Steve Lofts
Name
Steve G. Lofts
Department
Philosophy and Religious Studies
Program
Philosophy
Courses taught
1901E Foundation Year in the Humanities
2206X Introduction to Modern and Post-Modern
Advanced seminars and Graduate courses on European Philosophy, e.g. Bataille, Cassirer, Lacan, Levinas, Heidegger, Nietzsche etc.
Area of research
Transcendental philosophy, philosophy of culture, ontology, phenomenology, structuralism and post-Structuralism
Current research projects
In 1929, Cassirer and Heidegger met in Davos, Switzerland. The Davos encounter was much more than an ivory-tower debate about the proper interpretation of Kant (the central theme of the conference), and more than a confrontation between Germany's two most important thinkers: it was a clash between two antithetical conceptions of philosophy and of human nature. Cassirer defended the humanistic tradition reaching back through Humboldt and Kant to Pico; Heidegger pointed the way to the new anti-humanistic tradition to come. Thus, many justifiably see the Davos debate as a paradigmatic event of its times and a watershed in European intellectual history. Many believe that the renewed interest in the Davos debate is motivated by a growing sense that philosophy is in a state of crisis and that it is necessary to return to the historical debates out of which both the analytic and continental philosophical traditions grew. Here, we can cite the works of Friedman's A Parting of the Ways: Carnap, Cassirer, and Heidegger (2000); Skidelsky's Ernst Cassirer: The Last Philosopher of Culture (2008); and Gordon's Continental Divide: Heidegger, Cassirer, Davos (2010). Each of these works focuses almost exclusively on the Davos meeting between Cassirer and Heidegger.

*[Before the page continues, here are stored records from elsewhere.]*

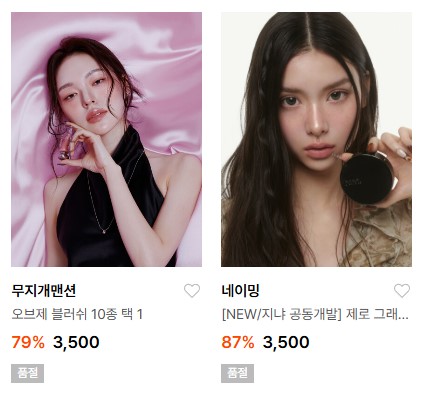Click the 품절 badge under 무지개맨션
The image size is (422, 412).
click(x=27, y=373)
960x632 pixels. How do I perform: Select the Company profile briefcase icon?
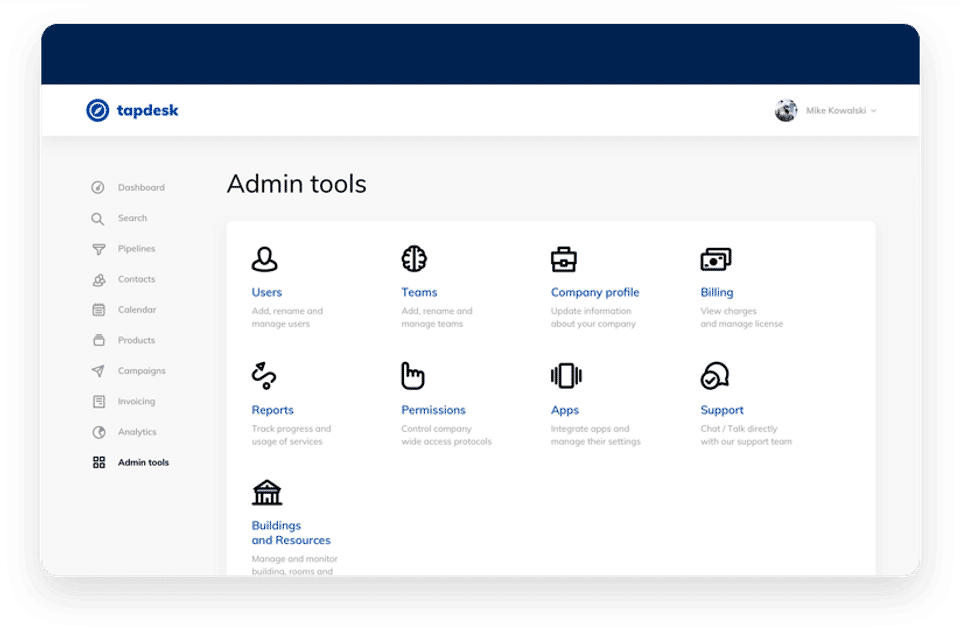(563, 259)
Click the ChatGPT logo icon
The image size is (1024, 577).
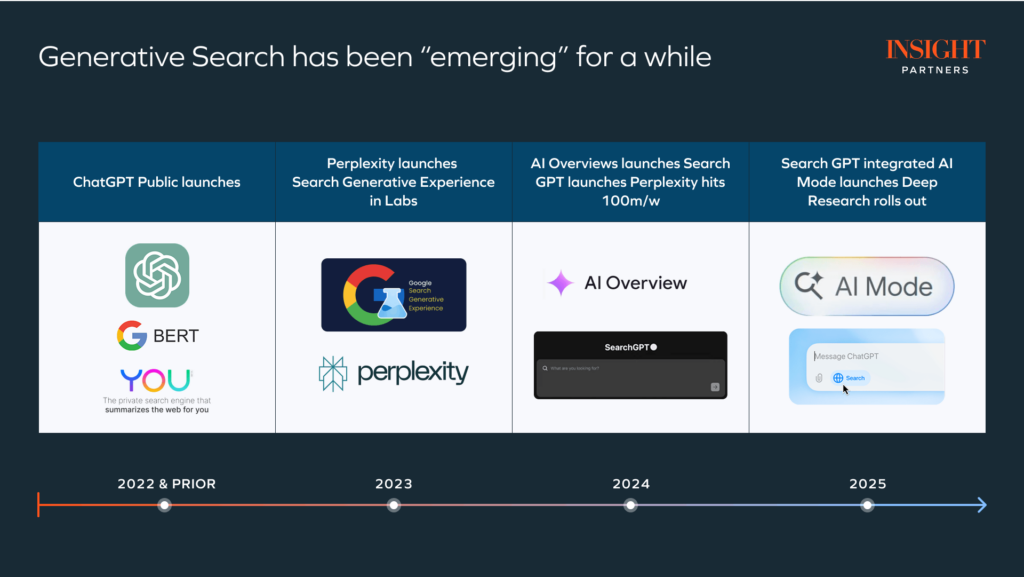tap(157, 275)
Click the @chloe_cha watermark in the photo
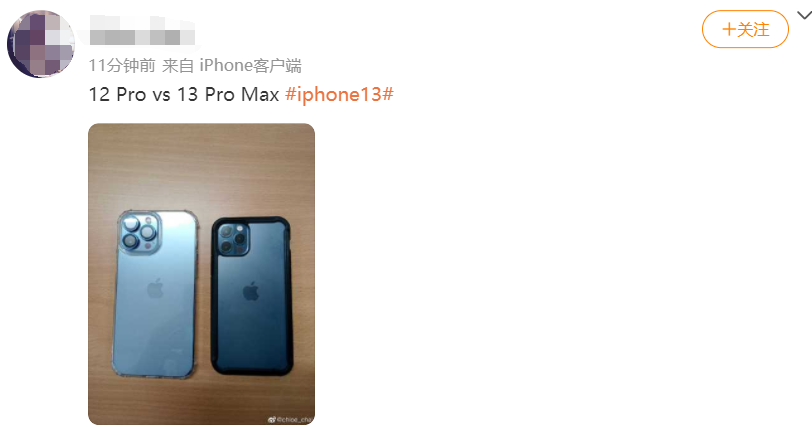Viewport: 812px width, 427px height. click(x=295, y=419)
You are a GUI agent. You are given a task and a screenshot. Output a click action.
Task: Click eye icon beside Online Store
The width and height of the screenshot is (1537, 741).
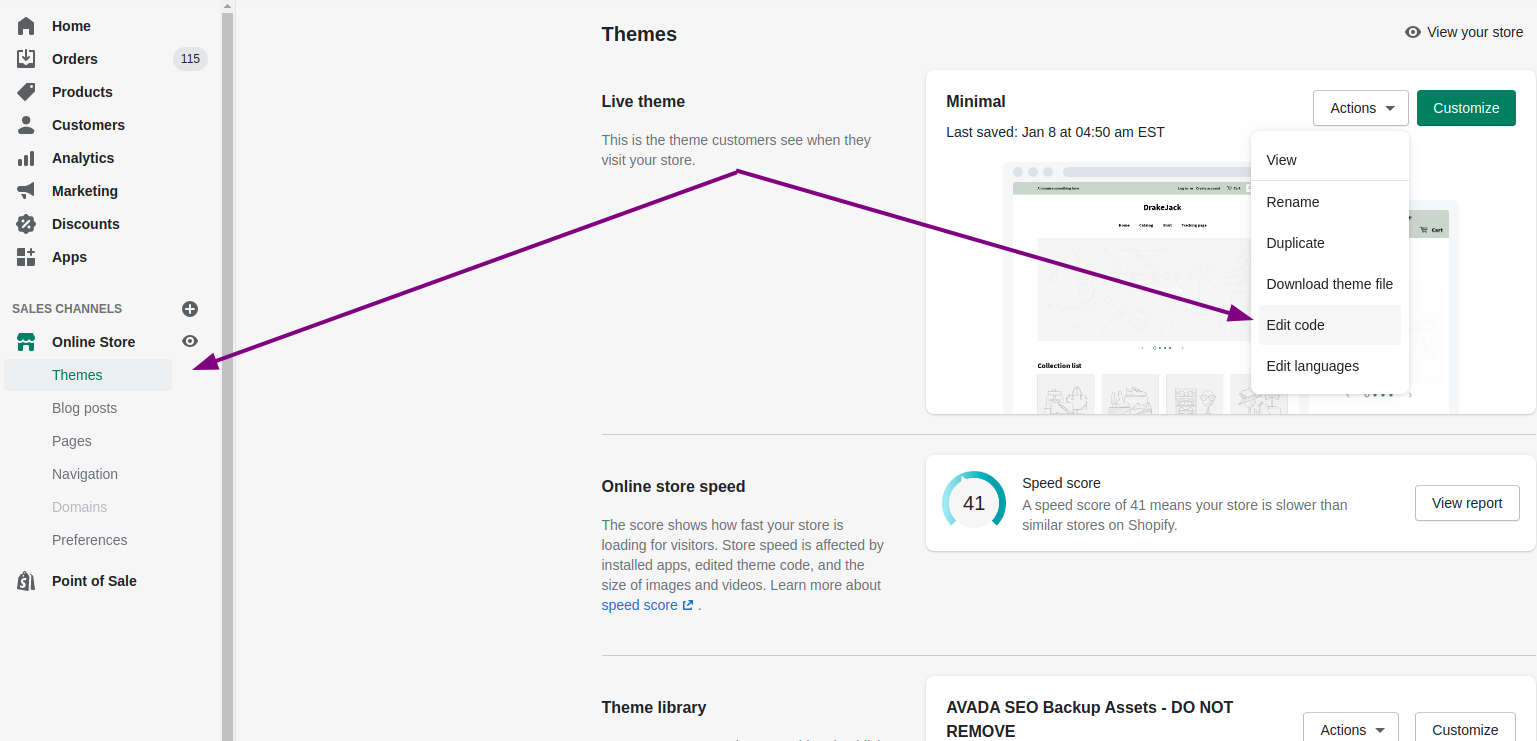190,342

My project revisits the relation between Cassirer's and Heidegger's philosophical projects, arguing that their intellectual engagement was more extensive and profound than has been recognized. On an historical level, my project will argue that Cassirer and Heidegger exerted considerable influence on each other, in terms of both the content and the trajectory of their philosophical works. Their exchange can be traced from their first encounter in 1923 at a meeting of the Kant Society in Hamburg, through their pre-1929 seminal works and into their post-1930 works, after what has been called, in scholarship about both Heidegger and Cassirer, their 'turn.'
On the more important systematic level, my research will focus on the claim that, despite their significant philosophical differences, Cassirer and Heidegger recognized a productive interconnection between their respective projects. In other words, Heidegger's fundamental ontology and his existential analytic of Da-sein, and Cassirer's morphology of symbolic forms and his transcendental analytic of the animal symbolicum were---in the minds of their authors---connected. Friedman, Skidelsky and Gordon each demonstrate that Cassirer and Heidegger must be situated in the context of debates that were taking place in the early twentieth century. However, they do so primarily as historians of ideas and do not enter per se into the philosophical issues at stake in these debates.

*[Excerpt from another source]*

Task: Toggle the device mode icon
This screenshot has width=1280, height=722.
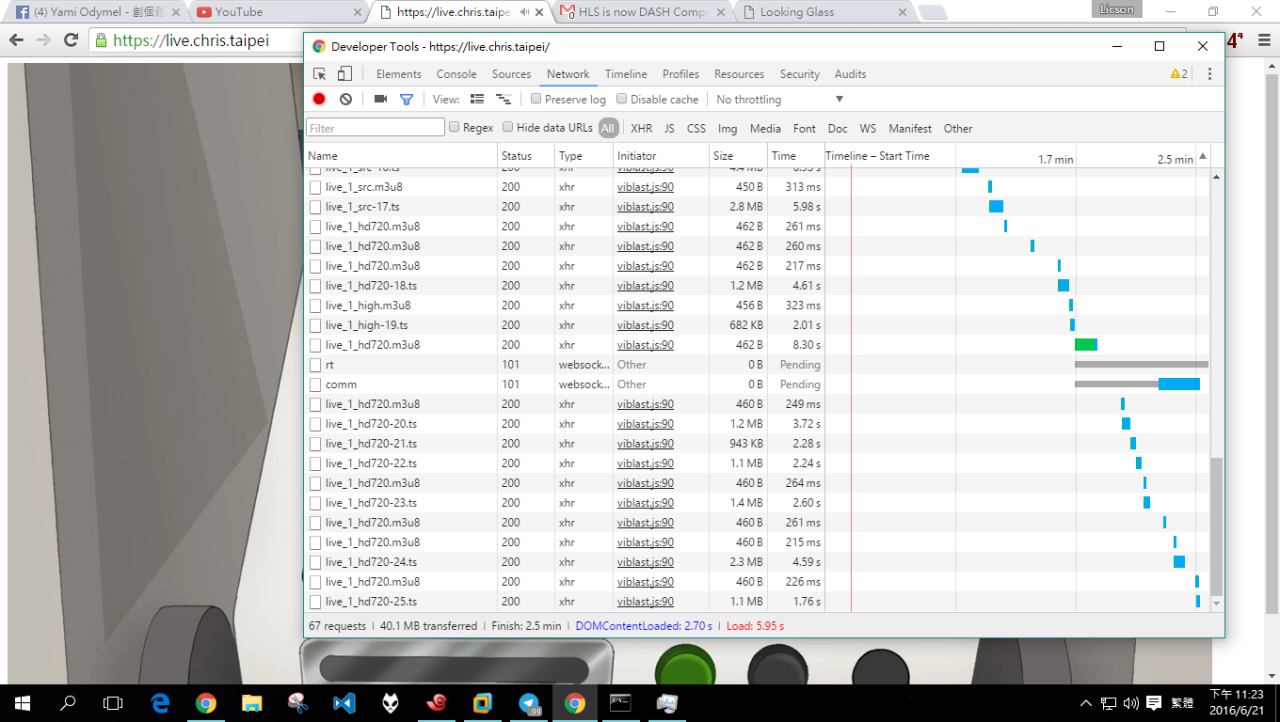Action: pyautogui.click(x=344, y=74)
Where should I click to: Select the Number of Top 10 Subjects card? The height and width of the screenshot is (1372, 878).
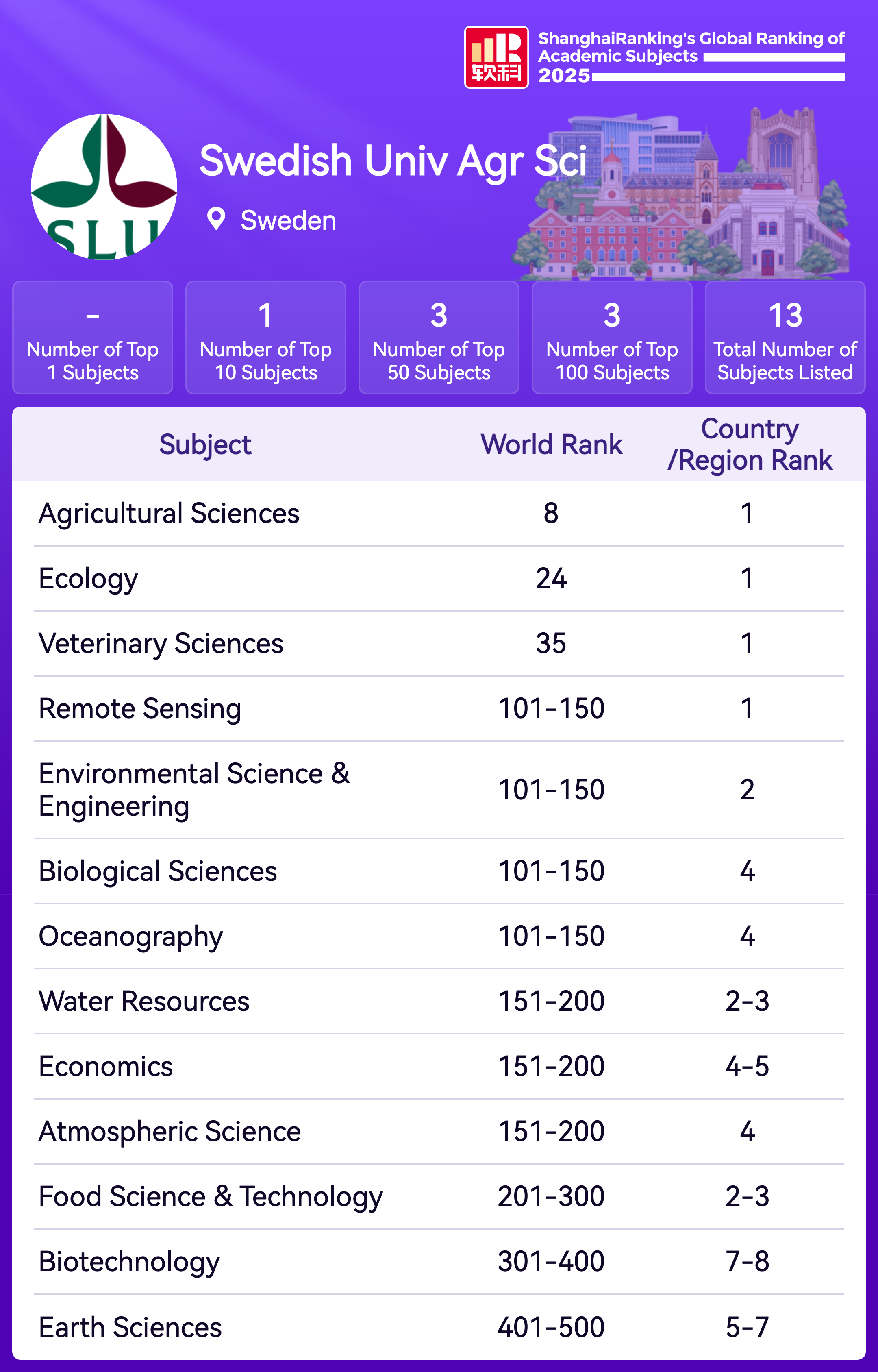[266, 338]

My work will pick up where these works leave off, investigating the philosophical issues that unite and divide Cassirer's and Heidegger's respective projects. More specifically, I will situate each thinker's project at the heart of the debate surrounding the nature of the human sciences that took place at the beginning of the twentieth century. As such, Cassirer's human-centred transcendental theory of the hermeneutical horizons of culture and Heidegger's anti-humanistic hermeneutical theory of existence seek to rethink what it means to be human in a post-metaphysical framework. This project of rethinking the human unites such diverse thinkers as Adorno, Horkheimer, Arendt, Levinas, Bataille, Lacan, Foucault, and Derrida.
My work will argue that the general framework in which these diverse thinkers work was established in the encounter between Cassirer and Heidegger. This project will be of interest to Cassirer and Heidegger scholars, to those interested in the history of philosophy, and to anyone concerned with the rethinking of what it means to be human.
Why I like working at King's
I enjoy the people and the students and the fact that research and teaching not only coexist but inform each other.
My interests outside of King's
I have been and continue to be very active in sports: scuba diving (certified diver by 9, instructor at 12), rugby, football, bike racing, and marathon running. Currently, I try to swim 3 to 4K each morning. I also have very eclectic tastes in music including opera, literature, and art, but have a particular affinity for great architecture, abstract art, and currently the poetry of hip hop.